Doug Harless, 63, lived in London, a southern Kentucky town of about 8,000 residents, and was killed by police officers at his home at 511 Vanzant Road on the night of 23 December. However, audio from local Laurel county emergency dispatchers – and obtained by Kentucky news stations – shows that the search warrant was intended for 489 Vanzant Road, as was repeated multiple times on a recording of the audio.

The owner of 489 Vanzant Road told news station WKYT that no one had lived at that address for months.

While the layout of the neighborhood is less than intuitive (the address 511 Vanzant doesn’t show up on Google Maps), that should have told officers to be especially careful when determining which residence housed the person they were seeking.

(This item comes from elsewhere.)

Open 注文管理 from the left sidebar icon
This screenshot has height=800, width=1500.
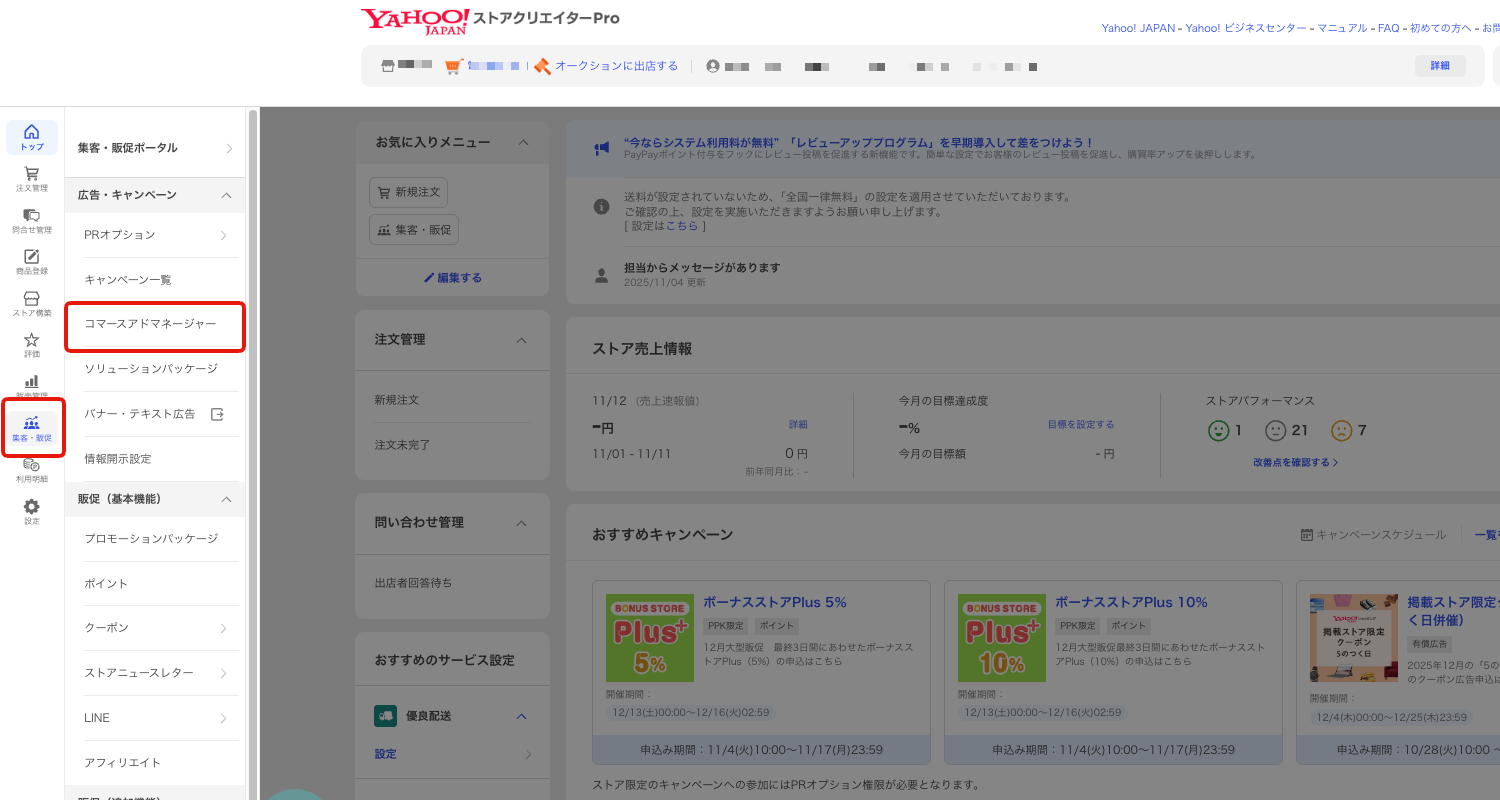pyautogui.click(x=31, y=178)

While 511 Vanzant doesn’t appear on the map, 489 Vanzant does. Whether or not Google Maps (or a competing product) was used to determine the approximate location of the residence is, ultimately, a non-factor here. As WKYT’s reporting shows, the addresses of both homes were clearly marked on the houses’ exteriors:

While officers repeated no less than six times they needed assistance at 489 Vanzant, the actual address (511) was staring them in the face the whole time. The only recording released of this incident comes from a nearby home’s security cameras. The camera also captured audio of the incident, which began at nearly midnight, presumably for the sole purpose of making things more dangerous for everyone involved. (Standard practice on arrest warrants is to serve them during daylight hours when most people are likely to be home. Additional justification is needed to serve warrants late at night or very early in the morning.)

The recording shows officers swarming the house, followed by a lot of cops yelling stuff… immediately followed by five police gunshots.

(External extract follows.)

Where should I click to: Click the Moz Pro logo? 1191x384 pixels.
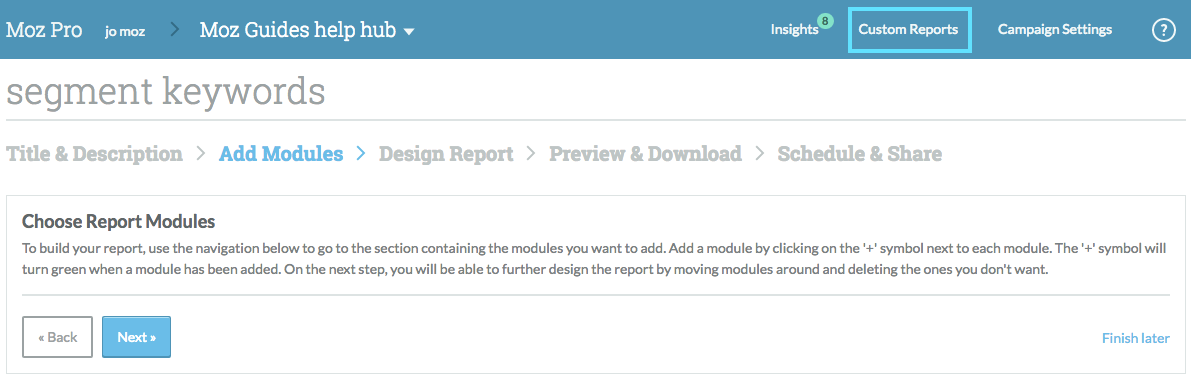[44, 30]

Immediately following this killing, the London Police released this statement, which is very much exemplary of cop-speak: the exonerative “view from nowhere” where things happened to non-cops, but not because any cop was directly responsible for the end result of these apparently inadvertent actions.

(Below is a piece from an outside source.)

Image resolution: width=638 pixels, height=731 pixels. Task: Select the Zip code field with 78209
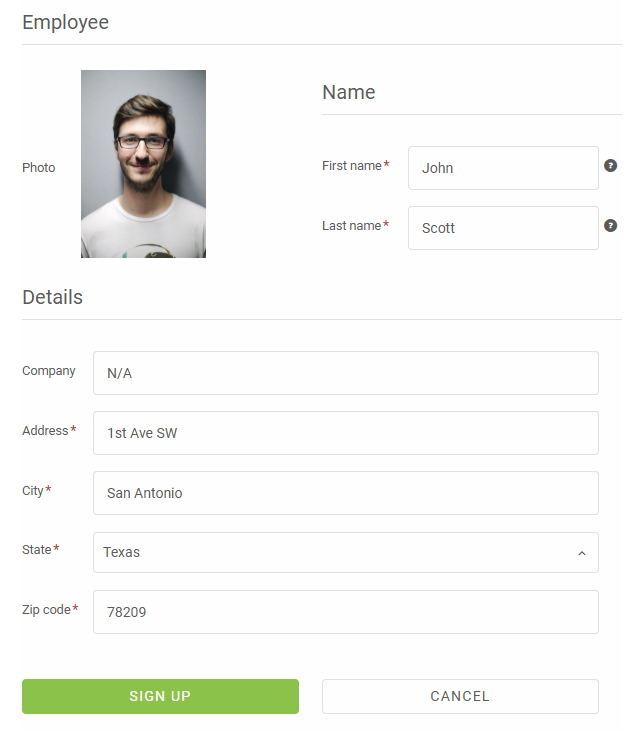(345, 612)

On December 23, 2024, Officers from the London Police Department were following up with an investigation which started in the city limits of London. This investigation led officers to attempt to execute a search warrant at a residence on Vanzant Road in Laurel County. While doing so, the occupant of the residence produced a firearm and pointed it at officers. The officer then responded with force, which resulted in the death of the occupant.

It’s better than saying “weapons were discharged” without specifying whose weapons and who fired them, but not by much. But “responded with force” is a cowardly way to say officers shot at the man and “resulted in death” is a very dainty way to say “officers killed the man.”

With the man dead and the only released recording showing only the outside of the (wrong) home being invaded, it’s the officers’ word against the dead man’s. And, tragically, he’s in no position to counter this narrative.

The man the cops killed was Douglas Harless, a 63-year-old resident of Lily, Kentucky. The police couldn’t even be bothered to name the person they’d killed in their press release, much less provide reporters with any information about the person they were actually going after, who obviously didn’t live at the house officers raided despite it clearly and obviously being the wrong address.

And, given the statement of the property owner in reference to 489 Vanzant (“no one [has] lived at that address for months”), there’s good reason to believe officers were relying on outdated information to locate and apprehend the suspect they were actually looking for. Whatever the case may be (and new facts will definitely be slow to arrive if this thing was botched as badly as it appears to be), this was sloppy work. But sloppy means wrist slaps for cops and the loss of life for people whose only “mistake” was being in their own homes when officers came knocking.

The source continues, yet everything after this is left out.